Activity: Copy out every one of the records below, line by line, without changing a single character.

(Stored records)
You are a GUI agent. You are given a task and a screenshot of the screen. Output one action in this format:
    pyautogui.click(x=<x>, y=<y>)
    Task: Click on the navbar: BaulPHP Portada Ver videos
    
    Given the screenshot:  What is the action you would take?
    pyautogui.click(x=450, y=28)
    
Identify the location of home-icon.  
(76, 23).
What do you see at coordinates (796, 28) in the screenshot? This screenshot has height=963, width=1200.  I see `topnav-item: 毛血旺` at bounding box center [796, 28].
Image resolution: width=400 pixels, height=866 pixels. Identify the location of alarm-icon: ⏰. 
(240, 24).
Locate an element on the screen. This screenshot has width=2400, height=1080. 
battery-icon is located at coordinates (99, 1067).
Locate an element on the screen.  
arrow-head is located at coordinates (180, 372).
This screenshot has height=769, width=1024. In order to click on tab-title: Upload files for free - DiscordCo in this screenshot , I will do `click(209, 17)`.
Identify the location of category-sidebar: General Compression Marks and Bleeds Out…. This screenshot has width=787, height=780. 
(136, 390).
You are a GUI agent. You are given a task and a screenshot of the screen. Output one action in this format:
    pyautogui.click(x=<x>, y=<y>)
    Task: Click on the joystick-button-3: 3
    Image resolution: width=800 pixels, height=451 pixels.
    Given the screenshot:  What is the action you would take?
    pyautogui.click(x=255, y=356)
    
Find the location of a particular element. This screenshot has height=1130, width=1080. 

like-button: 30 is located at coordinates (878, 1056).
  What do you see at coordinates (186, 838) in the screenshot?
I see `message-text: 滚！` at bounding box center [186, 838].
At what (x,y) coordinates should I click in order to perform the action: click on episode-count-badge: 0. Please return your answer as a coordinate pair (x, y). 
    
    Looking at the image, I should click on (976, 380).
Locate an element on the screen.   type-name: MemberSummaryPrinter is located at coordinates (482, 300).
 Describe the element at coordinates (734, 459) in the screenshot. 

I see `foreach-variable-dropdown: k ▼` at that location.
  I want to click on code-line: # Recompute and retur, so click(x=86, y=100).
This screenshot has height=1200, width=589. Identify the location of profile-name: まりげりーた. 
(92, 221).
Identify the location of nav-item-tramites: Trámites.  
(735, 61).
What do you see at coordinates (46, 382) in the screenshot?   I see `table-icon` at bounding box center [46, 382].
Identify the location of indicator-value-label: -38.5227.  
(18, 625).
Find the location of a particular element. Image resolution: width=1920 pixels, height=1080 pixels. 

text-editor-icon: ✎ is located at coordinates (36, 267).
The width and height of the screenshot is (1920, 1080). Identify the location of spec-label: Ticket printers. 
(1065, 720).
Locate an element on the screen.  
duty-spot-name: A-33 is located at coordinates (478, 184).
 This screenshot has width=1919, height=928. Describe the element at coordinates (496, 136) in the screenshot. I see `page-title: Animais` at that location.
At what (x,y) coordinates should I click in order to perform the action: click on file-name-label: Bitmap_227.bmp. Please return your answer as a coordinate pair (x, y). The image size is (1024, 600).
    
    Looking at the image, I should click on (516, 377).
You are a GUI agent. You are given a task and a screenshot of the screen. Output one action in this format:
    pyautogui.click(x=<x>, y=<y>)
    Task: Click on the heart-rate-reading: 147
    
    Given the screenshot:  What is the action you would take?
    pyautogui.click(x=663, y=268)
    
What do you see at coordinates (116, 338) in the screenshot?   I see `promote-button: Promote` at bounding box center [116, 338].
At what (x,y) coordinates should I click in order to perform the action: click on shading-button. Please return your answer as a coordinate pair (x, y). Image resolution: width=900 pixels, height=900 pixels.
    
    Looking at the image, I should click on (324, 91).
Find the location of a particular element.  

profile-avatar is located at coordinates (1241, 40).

Reply to the exercise:
You are a GUI agent. You are given a task and a screenshot of the screen. Output one action in this format:
    pyautogui.click(x=<x>, y=<y>)
    Task: Click on the navbar: BaulPHP Portada Ver videos
    
    Given the screenshot:  What is the action you would take?
    pyautogui.click(x=450, y=28)
    
Identify the location of home-icon.  
(76, 23).
What do you see at coordinates (796, 28) in the screenshot? This screenshot has height=963, width=1200.  I see `topnav-item: 毛血旺` at bounding box center [796, 28].
Image resolution: width=400 pixels, height=866 pixels. Identify the location of alarm-icon: ⏰. 
(240, 24).
Locate an element on the screen. This screenshot has width=2400, height=1080. 
battery-icon is located at coordinates (99, 1067).
Locate an element on the screen.  
arrow-head is located at coordinates (180, 372).
This screenshot has height=769, width=1024. In order to click on tab-title: Upload files for free - DiscordCo in this screenshot , I will do `click(209, 17)`.
Identify the location of category-sidebar: General Compression Marks and Bleeds Out…. This screenshot has width=787, height=780. 
(136, 390).
You are a GUI agent. You are given a task and a screenshot of the screen. Output one action in this format:
    pyautogui.click(x=<x>, y=<y>)
    Task: Click on the joystick-button-3: 3
    Image resolution: width=800 pixels, height=451 pixels.
    Given the screenshot:  What is the action you would take?
    pyautogui.click(x=255, y=356)
    
Find the location of a particular element. This screenshot has height=1130, width=1080. 

like-button: 30 is located at coordinates (878, 1056).
  What do you see at coordinates (186, 838) in the screenshot?
I see `message-text: 滚！` at bounding box center [186, 838].
At what (x,y) coordinates should I click in order to perform the action: click on episode-count-badge: 0. Please return your answer as a coordinate pair (x, y). 
    
    Looking at the image, I should click on (976, 380).
Locate an element on the screen.   type-name: MemberSummaryPrinter is located at coordinates (482, 300).
 Describe the element at coordinates (734, 459) in the screenshot. 

I see `foreach-variable-dropdown: k ▼` at that location.
  I want to click on code-line: # Recompute and retur, so click(x=86, y=100).
This screenshot has height=1200, width=589. Identify the location of profile-name: まりげりーた. 
(92, 221).
Identify the location of nav-item-tramites: Trámites.  
(735, 61).
What do you see at coordinates (46, 382) in the screenshot?   I see `table-icon` at bounding box center [46, 382].
Identify the location of indicator-value-label: -38.5227.  
(18, 625).
Find the location of a particular element. Image resolution: width=1920 pixels, height=1080 pixels. 

text-editor-icon: ✎ is located at coordinates (36, 267).
The width and height of the screenshot is (1920, 1080). Identify the location of spec-label: Ticket printers. 
(1065, 720).
Locate an element on the screen.  
duty-spot-name: A-33 is located at coordinates (478, 184).
 This screenshot has width=1919, height=928. Describe the element at coordinates (496, 136) in the screenshot. I see `page-title: Animais` at that location.
At what (x,y) coordinates should I click in order to perform the action: click on file-name-label: Bitmap_227.bmp. Please return your answer as a coordinate pair (x, y). The image size is (1024, 600).
    
    Looking at the image, I should click on (516, 377).
You are a GUI agent. You are given a task and a screenshot of the screen. Output one action in this format:
    pyautogui.click(x=<x>, y=<y>)
    Task: Click on the heart-rate-reading: 147
    
    Given the screenshot:  What is the action you would take?
    pyautogui.click(x=663, y=268)
    
What do you see at coordinates (116, 338) in the screenshot?   I see `promote-button: Promote` at bounding box center [116, 338].
At what (x,y) coordinates should I click in order to perform the action: click on shading-button. Please return your answer as a coordinate pair (x, y). Image resolution: width=900 pixels, height=900 pixels.
    
    Looking at the image, I should click on (324, 91).
Find the location of a particular element.  

profile-avatar is located at coordinates (1241, 40).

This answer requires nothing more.